What the exercise asks — Using the listing below, keep only the lines with the word "next" and copy them.

Provided information —
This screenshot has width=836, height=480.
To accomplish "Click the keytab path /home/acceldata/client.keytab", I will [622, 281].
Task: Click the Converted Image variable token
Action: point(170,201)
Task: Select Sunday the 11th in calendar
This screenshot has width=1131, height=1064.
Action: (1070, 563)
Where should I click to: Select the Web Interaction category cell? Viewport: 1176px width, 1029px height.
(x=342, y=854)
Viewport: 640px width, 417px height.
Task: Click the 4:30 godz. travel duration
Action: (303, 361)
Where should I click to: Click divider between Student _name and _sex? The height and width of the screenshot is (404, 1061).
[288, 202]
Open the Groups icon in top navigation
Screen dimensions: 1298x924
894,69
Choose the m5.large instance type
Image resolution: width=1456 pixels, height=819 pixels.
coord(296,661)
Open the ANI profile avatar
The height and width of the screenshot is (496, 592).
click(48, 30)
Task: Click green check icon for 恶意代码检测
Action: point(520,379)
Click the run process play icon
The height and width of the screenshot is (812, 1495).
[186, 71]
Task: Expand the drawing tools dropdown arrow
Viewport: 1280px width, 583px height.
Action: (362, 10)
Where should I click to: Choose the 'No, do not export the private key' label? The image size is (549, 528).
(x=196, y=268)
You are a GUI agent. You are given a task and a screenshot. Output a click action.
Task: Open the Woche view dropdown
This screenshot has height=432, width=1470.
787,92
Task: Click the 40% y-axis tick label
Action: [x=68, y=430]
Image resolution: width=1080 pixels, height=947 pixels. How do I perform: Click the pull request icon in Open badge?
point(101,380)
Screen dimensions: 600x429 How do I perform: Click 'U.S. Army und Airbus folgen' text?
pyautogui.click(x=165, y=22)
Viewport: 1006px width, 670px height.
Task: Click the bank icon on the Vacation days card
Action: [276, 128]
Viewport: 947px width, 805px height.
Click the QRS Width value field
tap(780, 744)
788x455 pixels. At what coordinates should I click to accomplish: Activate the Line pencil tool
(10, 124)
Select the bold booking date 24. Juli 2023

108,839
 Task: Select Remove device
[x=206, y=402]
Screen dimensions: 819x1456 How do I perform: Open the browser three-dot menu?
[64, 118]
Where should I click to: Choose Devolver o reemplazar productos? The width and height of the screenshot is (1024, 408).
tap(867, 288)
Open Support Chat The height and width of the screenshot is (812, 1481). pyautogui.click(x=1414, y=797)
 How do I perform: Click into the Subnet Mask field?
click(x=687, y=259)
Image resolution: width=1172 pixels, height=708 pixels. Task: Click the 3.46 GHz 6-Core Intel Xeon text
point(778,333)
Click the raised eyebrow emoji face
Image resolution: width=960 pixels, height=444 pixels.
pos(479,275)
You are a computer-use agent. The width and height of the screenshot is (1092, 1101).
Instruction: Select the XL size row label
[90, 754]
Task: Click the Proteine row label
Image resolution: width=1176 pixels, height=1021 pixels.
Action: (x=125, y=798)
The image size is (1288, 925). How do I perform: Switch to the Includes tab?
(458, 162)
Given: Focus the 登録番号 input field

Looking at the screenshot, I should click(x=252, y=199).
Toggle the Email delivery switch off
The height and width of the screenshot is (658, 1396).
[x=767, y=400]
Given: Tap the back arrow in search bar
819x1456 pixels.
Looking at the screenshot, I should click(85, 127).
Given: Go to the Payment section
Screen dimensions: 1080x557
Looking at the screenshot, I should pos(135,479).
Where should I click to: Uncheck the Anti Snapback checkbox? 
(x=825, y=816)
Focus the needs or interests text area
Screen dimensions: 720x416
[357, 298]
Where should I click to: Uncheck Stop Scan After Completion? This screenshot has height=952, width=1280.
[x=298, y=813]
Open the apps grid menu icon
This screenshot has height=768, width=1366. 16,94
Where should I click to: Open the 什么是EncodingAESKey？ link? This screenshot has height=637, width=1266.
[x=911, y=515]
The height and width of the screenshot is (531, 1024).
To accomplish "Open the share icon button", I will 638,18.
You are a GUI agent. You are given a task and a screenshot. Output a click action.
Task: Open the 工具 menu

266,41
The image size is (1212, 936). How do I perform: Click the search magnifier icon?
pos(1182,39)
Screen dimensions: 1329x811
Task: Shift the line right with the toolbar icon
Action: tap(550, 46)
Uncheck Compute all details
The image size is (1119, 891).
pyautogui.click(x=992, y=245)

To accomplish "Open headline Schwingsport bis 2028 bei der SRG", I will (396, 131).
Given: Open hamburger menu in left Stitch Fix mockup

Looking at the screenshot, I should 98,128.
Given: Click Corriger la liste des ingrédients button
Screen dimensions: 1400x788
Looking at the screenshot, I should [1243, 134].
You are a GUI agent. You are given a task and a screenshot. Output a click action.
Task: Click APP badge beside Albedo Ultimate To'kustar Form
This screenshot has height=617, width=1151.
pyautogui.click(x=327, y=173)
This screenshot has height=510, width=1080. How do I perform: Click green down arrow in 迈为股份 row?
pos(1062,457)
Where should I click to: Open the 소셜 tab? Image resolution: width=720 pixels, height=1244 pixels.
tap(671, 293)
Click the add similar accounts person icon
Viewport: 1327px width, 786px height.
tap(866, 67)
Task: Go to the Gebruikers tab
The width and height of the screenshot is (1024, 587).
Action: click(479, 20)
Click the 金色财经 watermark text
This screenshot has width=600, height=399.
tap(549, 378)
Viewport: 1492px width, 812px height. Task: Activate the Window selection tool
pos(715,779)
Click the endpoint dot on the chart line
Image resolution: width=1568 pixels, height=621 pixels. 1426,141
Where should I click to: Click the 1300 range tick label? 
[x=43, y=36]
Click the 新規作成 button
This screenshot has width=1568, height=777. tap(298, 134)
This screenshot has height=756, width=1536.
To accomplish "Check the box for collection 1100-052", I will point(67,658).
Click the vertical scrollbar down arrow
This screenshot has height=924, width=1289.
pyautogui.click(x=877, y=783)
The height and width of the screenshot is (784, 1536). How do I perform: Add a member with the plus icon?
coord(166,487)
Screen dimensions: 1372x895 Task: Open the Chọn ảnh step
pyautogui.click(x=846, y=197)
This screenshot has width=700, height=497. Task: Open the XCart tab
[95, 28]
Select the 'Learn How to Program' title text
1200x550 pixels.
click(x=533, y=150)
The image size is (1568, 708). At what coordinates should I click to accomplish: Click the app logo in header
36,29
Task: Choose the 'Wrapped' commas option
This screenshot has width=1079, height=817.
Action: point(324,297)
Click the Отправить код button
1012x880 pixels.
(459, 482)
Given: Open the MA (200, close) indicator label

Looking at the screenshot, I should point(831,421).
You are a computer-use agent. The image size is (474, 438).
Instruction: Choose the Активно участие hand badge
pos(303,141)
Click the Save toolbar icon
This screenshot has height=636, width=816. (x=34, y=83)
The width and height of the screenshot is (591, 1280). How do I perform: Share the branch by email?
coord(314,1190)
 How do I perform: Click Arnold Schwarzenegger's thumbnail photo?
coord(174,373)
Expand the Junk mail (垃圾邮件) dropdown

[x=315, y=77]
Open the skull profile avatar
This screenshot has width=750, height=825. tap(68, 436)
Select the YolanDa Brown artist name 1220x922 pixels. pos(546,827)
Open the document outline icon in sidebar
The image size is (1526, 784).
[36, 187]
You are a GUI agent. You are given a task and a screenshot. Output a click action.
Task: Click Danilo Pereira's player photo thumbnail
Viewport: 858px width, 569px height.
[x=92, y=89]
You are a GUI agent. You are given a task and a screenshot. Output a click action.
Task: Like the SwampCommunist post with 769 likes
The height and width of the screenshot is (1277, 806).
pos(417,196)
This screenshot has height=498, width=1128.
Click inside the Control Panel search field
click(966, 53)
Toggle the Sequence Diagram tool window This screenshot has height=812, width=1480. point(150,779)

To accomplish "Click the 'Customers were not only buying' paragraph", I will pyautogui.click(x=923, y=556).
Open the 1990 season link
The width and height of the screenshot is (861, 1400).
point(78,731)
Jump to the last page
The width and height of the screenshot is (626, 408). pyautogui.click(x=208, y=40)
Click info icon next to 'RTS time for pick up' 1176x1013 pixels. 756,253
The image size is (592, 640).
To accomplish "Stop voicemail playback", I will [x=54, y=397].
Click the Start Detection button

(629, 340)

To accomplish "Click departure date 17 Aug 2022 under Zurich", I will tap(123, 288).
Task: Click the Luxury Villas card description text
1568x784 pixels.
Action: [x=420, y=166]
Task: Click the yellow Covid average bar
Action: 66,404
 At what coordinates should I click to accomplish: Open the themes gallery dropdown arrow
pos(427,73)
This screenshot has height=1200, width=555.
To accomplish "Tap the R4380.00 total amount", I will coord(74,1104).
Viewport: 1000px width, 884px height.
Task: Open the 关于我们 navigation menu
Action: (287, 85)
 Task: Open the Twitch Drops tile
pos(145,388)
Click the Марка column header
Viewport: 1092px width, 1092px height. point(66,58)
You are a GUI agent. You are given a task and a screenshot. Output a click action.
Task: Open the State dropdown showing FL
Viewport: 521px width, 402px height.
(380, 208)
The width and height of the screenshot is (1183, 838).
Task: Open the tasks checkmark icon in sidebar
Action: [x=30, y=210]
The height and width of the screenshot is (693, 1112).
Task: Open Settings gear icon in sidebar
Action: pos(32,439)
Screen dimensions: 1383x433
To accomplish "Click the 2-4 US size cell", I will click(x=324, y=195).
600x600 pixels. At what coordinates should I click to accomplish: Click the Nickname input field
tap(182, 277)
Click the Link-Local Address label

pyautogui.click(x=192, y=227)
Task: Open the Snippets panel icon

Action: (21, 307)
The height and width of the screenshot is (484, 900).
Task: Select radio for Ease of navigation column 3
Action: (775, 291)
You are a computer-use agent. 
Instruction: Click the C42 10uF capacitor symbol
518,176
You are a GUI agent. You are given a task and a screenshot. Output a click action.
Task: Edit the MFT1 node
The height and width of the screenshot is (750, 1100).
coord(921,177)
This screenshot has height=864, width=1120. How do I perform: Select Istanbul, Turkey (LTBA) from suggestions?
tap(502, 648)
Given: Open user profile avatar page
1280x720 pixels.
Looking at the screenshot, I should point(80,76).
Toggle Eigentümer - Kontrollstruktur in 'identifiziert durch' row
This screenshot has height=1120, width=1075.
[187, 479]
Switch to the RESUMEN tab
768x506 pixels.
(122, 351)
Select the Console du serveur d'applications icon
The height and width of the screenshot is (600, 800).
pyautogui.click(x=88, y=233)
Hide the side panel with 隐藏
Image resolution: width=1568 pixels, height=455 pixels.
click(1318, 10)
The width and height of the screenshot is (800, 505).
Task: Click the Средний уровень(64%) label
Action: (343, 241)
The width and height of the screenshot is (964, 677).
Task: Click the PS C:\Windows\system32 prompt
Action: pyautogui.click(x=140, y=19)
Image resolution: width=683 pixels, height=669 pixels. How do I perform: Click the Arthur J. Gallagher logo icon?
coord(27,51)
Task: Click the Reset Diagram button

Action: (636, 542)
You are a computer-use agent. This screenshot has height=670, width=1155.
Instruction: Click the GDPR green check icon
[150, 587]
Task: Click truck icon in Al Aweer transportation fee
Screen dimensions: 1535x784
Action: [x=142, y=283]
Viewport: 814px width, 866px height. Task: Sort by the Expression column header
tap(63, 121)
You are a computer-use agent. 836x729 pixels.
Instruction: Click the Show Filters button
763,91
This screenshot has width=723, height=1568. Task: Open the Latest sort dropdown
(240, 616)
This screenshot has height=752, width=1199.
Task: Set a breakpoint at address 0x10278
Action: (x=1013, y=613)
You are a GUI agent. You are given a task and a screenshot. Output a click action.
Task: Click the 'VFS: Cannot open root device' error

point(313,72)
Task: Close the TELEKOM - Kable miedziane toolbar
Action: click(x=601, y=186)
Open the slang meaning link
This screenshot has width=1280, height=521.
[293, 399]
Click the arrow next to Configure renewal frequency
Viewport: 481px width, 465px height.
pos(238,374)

Expected answer —
Click info icon next to 'RTS time for pick up' 1176x1013 pixels. 756,253
Click the arrow next to Configure renewal frequency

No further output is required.